Saturday, March 2, 2013

A Few Things that You May Not Know About the New Utility Rates

At the last council meeting, a bare majority of council members (5-4) voted to increase your utility rates every year for the next four years.  This was in spite of a motion that I put forward that we only set the new rates for one year, which would give us the opportunity to rethink things next year.

I voted against the proposed increase for a number of reasons.
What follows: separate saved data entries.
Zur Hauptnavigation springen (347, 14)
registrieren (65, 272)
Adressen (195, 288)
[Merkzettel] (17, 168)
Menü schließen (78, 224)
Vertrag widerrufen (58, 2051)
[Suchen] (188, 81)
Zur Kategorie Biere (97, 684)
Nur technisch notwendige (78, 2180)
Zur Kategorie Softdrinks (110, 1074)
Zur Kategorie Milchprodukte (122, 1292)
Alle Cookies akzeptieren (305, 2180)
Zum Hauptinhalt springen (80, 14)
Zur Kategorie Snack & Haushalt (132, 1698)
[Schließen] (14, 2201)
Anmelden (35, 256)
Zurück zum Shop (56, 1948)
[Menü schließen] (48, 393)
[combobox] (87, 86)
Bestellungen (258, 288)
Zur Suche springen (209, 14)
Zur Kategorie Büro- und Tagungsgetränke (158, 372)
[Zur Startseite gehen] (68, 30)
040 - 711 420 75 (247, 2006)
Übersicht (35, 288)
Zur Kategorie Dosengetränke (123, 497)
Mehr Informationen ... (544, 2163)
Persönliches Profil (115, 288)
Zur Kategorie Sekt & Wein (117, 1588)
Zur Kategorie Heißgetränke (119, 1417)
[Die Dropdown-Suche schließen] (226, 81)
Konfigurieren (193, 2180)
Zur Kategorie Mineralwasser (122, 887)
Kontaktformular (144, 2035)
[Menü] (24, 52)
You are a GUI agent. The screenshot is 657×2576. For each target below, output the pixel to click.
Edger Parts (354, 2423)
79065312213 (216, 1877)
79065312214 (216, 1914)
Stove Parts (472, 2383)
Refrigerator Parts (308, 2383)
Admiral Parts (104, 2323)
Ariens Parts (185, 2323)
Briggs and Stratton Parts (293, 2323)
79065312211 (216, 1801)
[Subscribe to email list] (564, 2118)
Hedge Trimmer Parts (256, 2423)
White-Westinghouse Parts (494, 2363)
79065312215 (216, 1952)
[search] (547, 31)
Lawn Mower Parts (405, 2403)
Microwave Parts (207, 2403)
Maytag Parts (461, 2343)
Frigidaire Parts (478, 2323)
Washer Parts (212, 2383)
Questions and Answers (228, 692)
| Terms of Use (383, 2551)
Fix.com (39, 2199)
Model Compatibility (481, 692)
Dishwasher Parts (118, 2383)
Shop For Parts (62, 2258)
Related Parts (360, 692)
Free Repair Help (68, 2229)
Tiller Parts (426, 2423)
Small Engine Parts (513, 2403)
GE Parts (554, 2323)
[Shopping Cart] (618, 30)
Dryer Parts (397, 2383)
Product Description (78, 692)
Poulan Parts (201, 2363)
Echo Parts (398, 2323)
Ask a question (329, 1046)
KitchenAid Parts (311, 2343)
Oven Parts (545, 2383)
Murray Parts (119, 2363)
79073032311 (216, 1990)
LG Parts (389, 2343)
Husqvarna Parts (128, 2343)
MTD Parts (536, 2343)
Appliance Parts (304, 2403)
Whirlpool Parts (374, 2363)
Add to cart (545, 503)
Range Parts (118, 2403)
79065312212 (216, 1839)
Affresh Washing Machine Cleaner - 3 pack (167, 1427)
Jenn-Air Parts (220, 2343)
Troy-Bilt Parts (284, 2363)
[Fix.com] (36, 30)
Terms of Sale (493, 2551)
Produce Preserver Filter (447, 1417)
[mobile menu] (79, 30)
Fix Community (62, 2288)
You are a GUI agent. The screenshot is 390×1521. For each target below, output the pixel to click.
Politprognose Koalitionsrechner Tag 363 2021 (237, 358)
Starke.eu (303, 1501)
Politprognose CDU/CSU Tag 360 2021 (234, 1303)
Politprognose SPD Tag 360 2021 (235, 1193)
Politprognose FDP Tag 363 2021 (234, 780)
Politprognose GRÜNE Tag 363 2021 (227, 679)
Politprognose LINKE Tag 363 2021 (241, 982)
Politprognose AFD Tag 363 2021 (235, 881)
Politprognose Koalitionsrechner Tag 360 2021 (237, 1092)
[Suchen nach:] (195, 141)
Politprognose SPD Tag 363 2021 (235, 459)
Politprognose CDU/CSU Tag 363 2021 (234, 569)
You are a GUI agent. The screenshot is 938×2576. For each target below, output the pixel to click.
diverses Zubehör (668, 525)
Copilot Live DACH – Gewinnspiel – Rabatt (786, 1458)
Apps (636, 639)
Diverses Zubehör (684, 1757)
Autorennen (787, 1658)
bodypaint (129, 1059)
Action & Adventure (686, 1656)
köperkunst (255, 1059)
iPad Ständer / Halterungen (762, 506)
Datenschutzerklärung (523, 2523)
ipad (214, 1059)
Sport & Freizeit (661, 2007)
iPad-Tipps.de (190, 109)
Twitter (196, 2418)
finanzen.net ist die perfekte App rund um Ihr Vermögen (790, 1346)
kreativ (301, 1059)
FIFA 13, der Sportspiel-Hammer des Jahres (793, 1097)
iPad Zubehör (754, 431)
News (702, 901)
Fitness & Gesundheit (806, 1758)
While I recognize the importance of maintaining the infrastructure that provides one of life's basic requirements, I don't believe that council, or the public, was provided with enough information about the proposed new rates, or what other options might have been.  From the information that we have been given, it appears as though residential users will be getting a higher proportional increase than commercial users, and that those residential users who use less water will be getting a higher proportional increase than those who use more water, and both of those things strike me as being unfair.

Once again, it seems as though the impatience of some members of council to make decisions before having as much pertinent information as possible has trumped the importance of knowing exactly what it is that the citizens of Prince Albert are going to have to deal with.

Publicly, the message from administration is that this is an increase of 10.4 per cent for the average residential user.  I asked for a breakdown on how this would affect high, medium and low residential users, and from the information that I was provided, it appears that the 10.4 per cent increase only applies if you're what is considered a high user - 2500 cubic feet per quarter.  If you fall into the moderate user area, 1800 cubic feet (which is where my water bill puts our family), the increase in the first year is actually 11.8 per cent.  And if you're what is considered to be a low user, 1200 cubic feet, your increase in the first year will be 13.6 per cent.

And who are the low users?  They would be those households of one or two people, often seniors living on fixed incomes, who will be facing the largest proportional impact on their utility bills.  And for those who have worked to reduce their water consumption - those who have invested in more efficient shower heads and low-use toilets, or who collect rain water for their gardens rather than using the hose - well, they probably did it because they're interested in the environment, but they won't be getting any financial thanks from the city for their efforts, that's for sure.

I would have been much more comfortable with this if the information provided had laid out the whole spectrum of changes, rather than just focusing on the 10.4 per cent.  To me, that's being misleading, by giving only the least of the increases, rather than all of them.

The other confusing part to me, that has yet to be explained clearly, is the difference between the increase for residential and commercial users.  The 10.4 per cent increase for residential users would appear to be quite a bit more than the 4.66 per cent increase that commercial users will be paying.   However, the city manager has said that the two increases are the same, but he has yet to provide us with his reasoning for how 10.4 per cent equals 4.66 per cent (let alone how 13.6 per cent equals 4.66 per cent).

Part of the problem is that your utility bill covers far more than just your water usage - you're paying for infrastructure maintenance and repair, as well as for garbage pick-up, both of which are unrelated to your water use, and you're also paying for a portion of the costs of city administration.  Once again, these are all necessary costs, but I would prefer that they are dealt with as part of the overall taxation process, rather than being hidden as part of your utility bill.

I also don't understand why water billing can't be done monthly, as most other household bills are.  I've raised this in the past, and been told by administration that it would be too expensive, but, as with many other things, the reasons why this can't be done haven't been explained.

I've had a few phone calls and conversations with people saying that they don't understand the logic behind the proposed increases, and I haven't been able to provide them with much information.  To me, that's a clear sign that we're not ready to move forward with these changes, and until we can explain clearly how people will be affected, we shouldn't be rushing to the first solution offered by administration.